Start of Block

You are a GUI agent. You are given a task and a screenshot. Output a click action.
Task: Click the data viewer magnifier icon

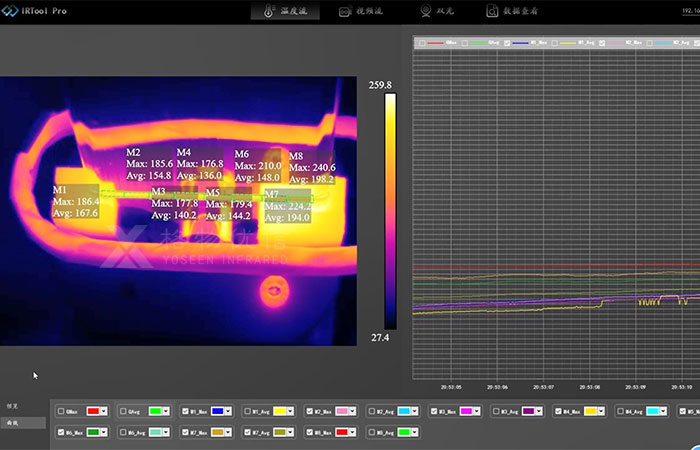pos(492,12)
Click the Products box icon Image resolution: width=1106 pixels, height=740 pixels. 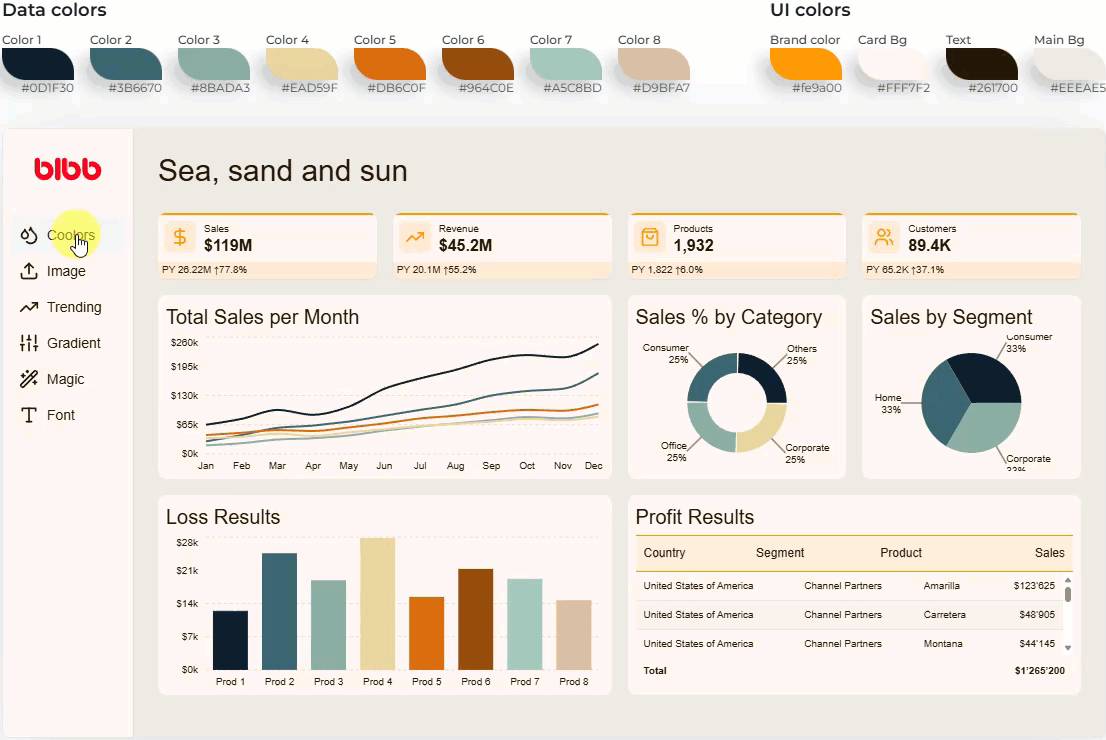coord(650,238)
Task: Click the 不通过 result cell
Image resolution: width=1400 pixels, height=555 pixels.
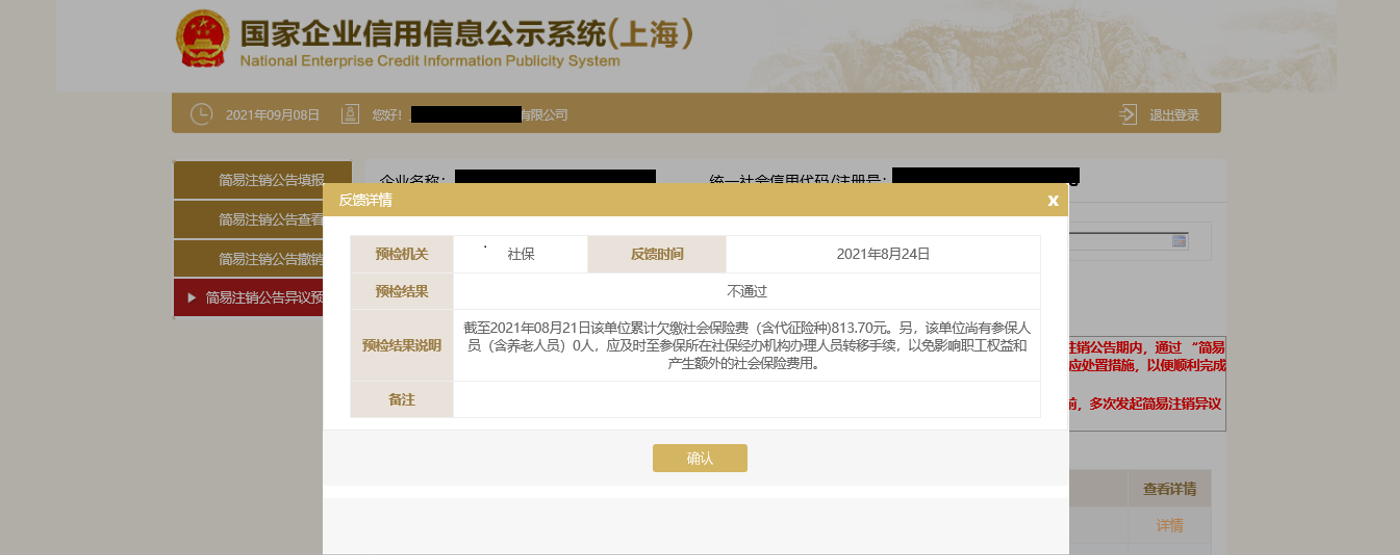Action: 746,291
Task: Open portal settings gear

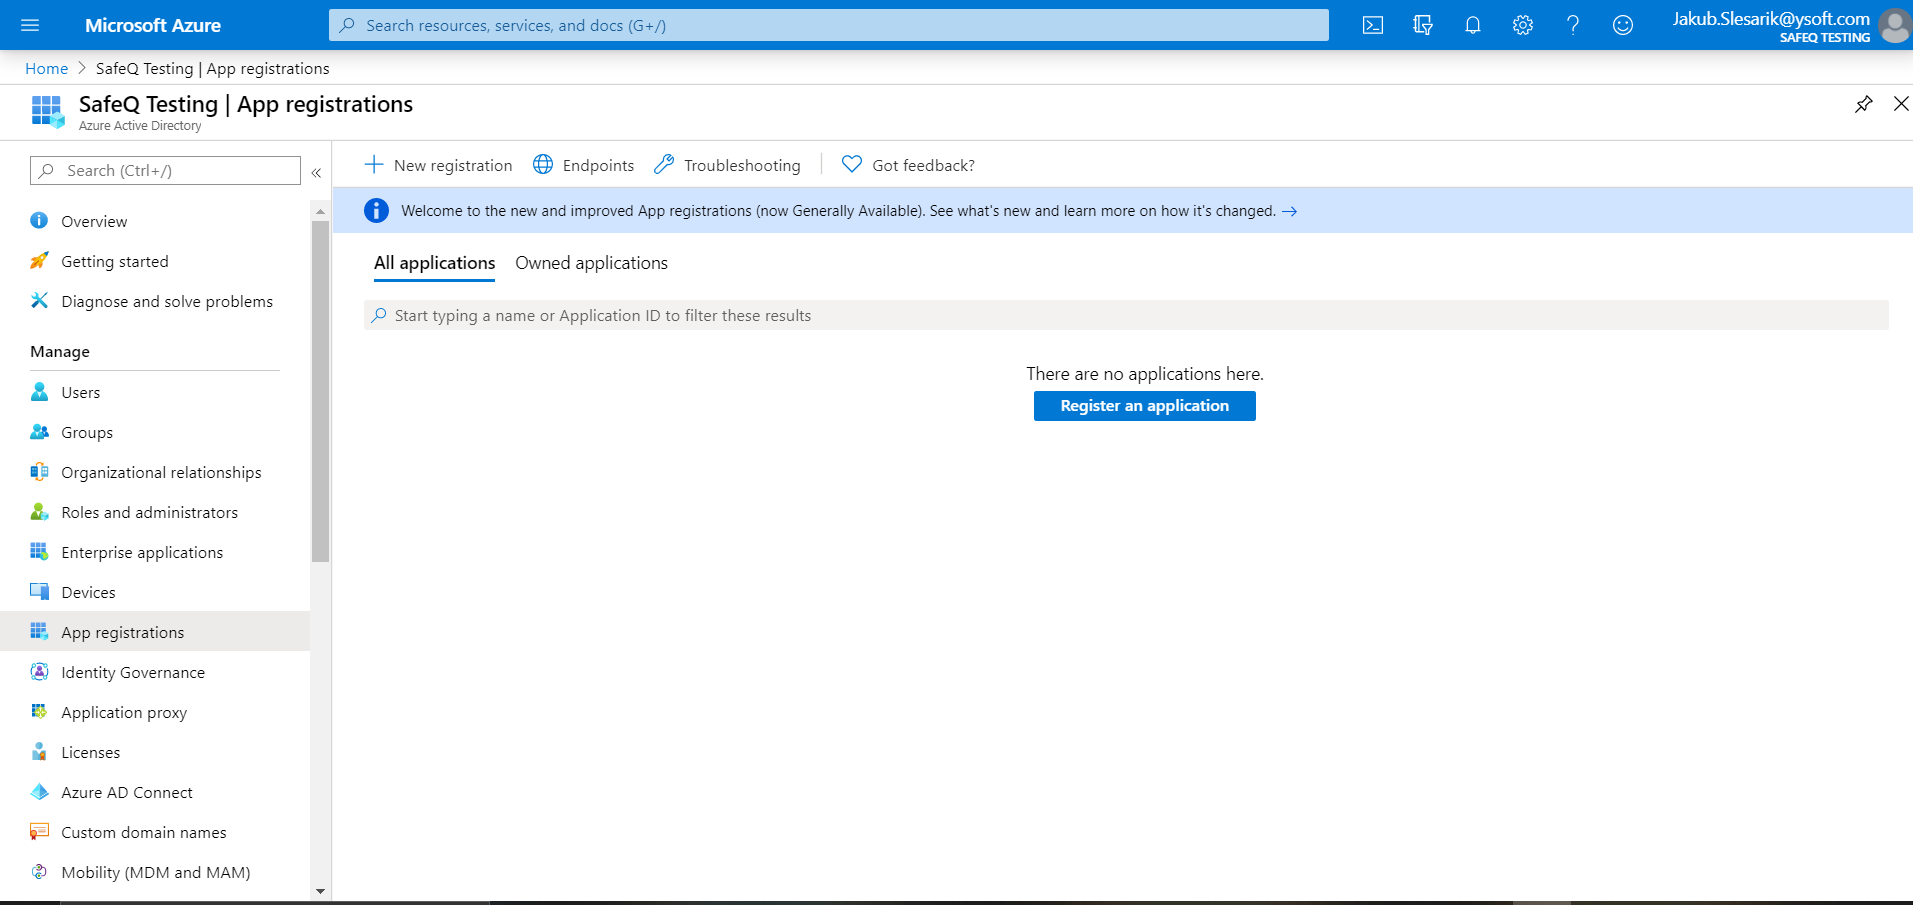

End of Block

Task requirements -
In the records above, find the line containing "Image resolution: width=1400" and restate it and every line after it word for word, all pictures excluded.

Written response -
Image resolution: width=1400 pixels, height=555 pixels.
Action: 746,291
Task: Open portal settings gear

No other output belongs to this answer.